So she couldn’t go to school full time. Her mother had beat feet out of town and so she was on her own.
“After I saw you—” She took a deep breath.
“After Shep’s funeral,” he put in for her.
They exchanged a look then, remembering very much. And then were interrupted by the arrival of their meals.
“Yes,” she said softly, eventually, looking more at her dinner than at him. “After that. I was alone. The trailer had been repossessed.”
Briggs humphed at that. More likely, it had collapsed.
“Miss Victory retired that year.”
“About time. She was old as dirt.”
Evvie shot him a look, but she smiled with it. “She took me into her home. I had no way to complete my degree. But she took me in, and I transferred to Naz and got my B.A. in literature.
“Just after I graduated—a very proud moment for both of us—Miss Victory had a stroke. I didn’t want to leave her, after all she’d done for me.”
And Evvie had loved the old woman, Briggs could see.

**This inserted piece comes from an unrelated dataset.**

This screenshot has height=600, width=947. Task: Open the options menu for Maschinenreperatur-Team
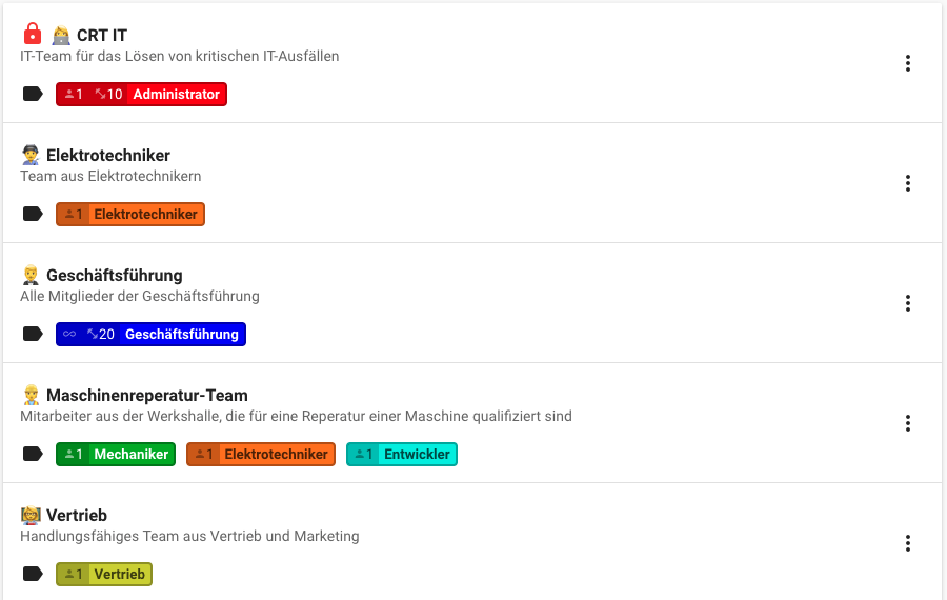908,423
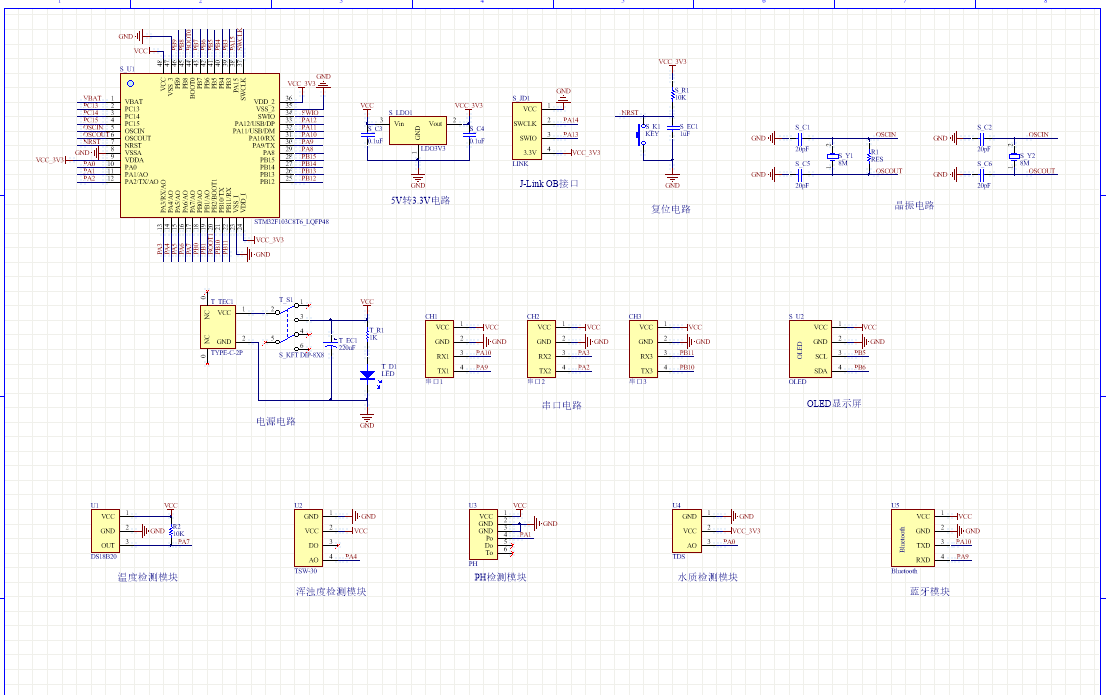
Task: Select the blue LED diode symbol
Action: [368, 374]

“So I took a job that I could do from home. There’s no reason, is there, that all editing couldn’t be done from home? I think it’s a bit pretentious of the big publishing companies to require their editors to work in house.”
Like his, she meant. It added some gravitas, he supposed, to have a big, imposing building staffed with industrious workers dedicated to the process of achieving literary glory. Still, she had a point.
“Maybe so.” But that topic didn’t interest him. “Miss Victory died a couple years ago.”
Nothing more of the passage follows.